It has been reported that the Federal Emergency Management Agency’s (FEMA) has disclosed a data leak that exposed banking details and other personal information of 2.3 million survivors.
Expert Comments Below:
Tim Mackey, Senior Technical Evangelist at Synopsys:
“At the risk of becoming political, the disclosure by FEMA that it released identifiable information to a contractor about requests made by disaster victims for temporary housing shows the lack of controls in place within organisations around PII. Once disclosed to the contractor, FEMA likely lost visibility into what data sharing and controls were around this information. That the name of the contractor was redacted from the disclosure means the impacted individuals have no way to determine if they’re impacted should the contractor also suffer a data breach or have similarly poor data governance controls in place.
This situation shows the level of trust citizens place in their governments to properly manage their personal information. Governments are just as susceptible to data breaches and data mismanagement as corporations, but data security at a governmental level must be held to a higher standard. Were I in the role of CISO at FEMA, I would immediately be conducting an audit of what PII is retained, how its being managed, who has access to it and under which conditions, and under what conditions it is shared externally to the Agency. In doing so, and publishing a set of expectations around data management, confidence in FEMA operations could improve.”
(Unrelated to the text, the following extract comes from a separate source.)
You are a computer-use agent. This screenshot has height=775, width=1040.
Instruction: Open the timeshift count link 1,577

Sam Curry, Chief Security Officer at Cybereason:
“The FEMA data breach again reminds us of the day-to-day challenges facing gov’t agencies and all organisations. Regarding FEMA, we want job #1 to be connecting and helping people above all else, especially when meshing unexpected and unpredictable State and Local, Federal Agency, international aid (such as is common from Canada and Mexico) and regional constituents.
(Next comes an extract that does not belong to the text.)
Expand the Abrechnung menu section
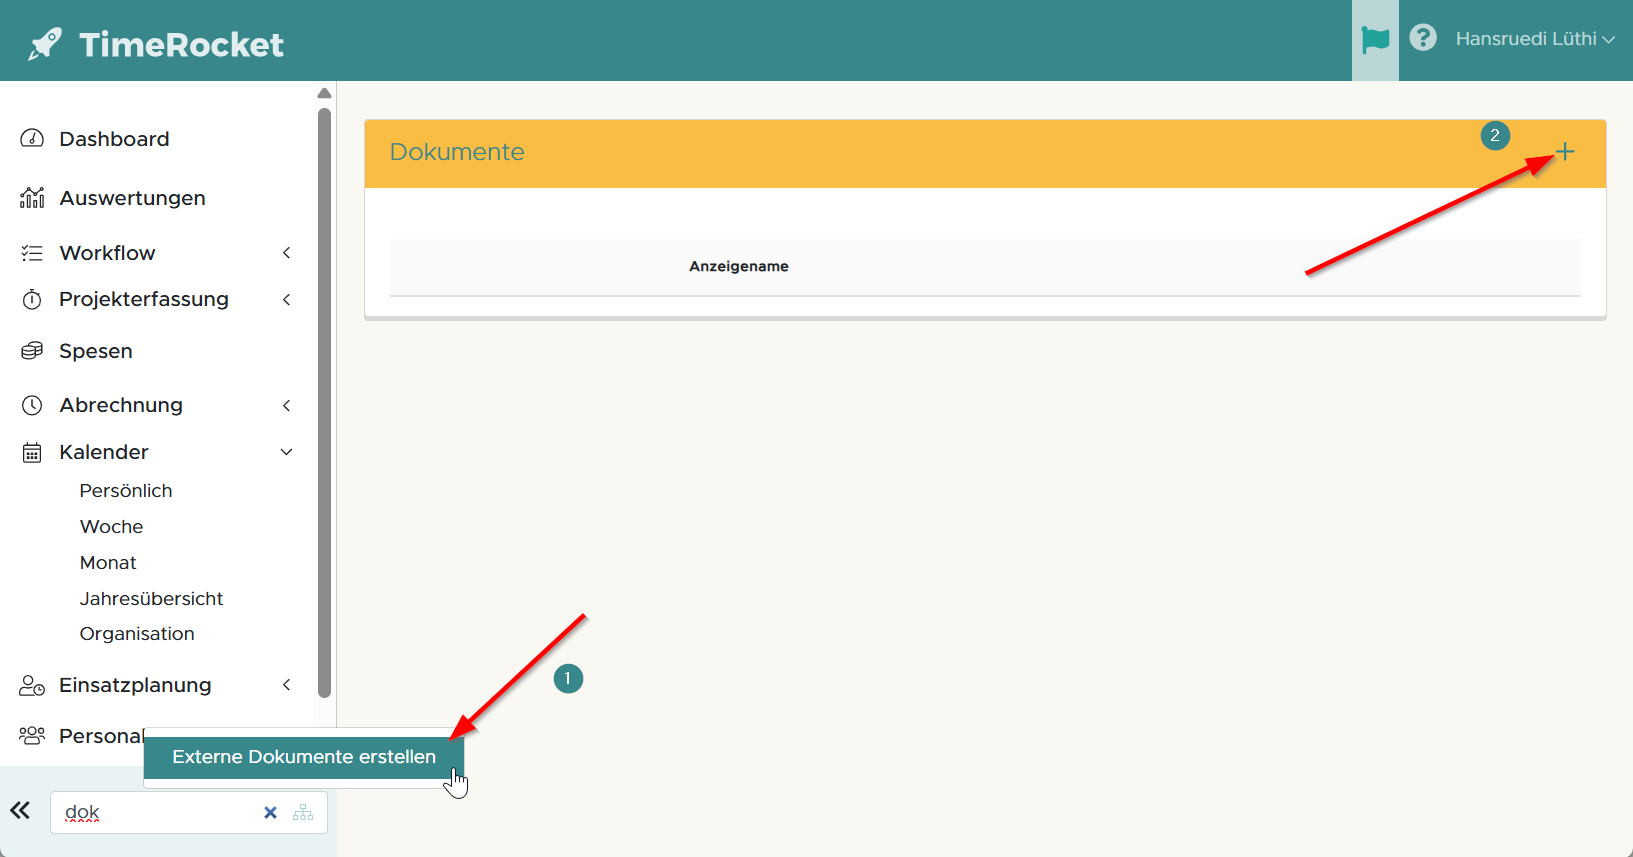[x=121, y=405]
At the outset, this appears to be an issue with old data implying issues with archival and permanent infrastructure. FEMA changes dramatically with administrations, changeovers and funding and technology. Let’s not assume culpability until we know the whole story. FEMA should take the time between crises to do this right and to prepare well and have policies for data destruction when it “expires” in place as soon as possible. It is extremely important that we not lose confidence in this agency. It is vital to the USA and all our people. So figure it out as you’re supposed to be good at crisis management after all.”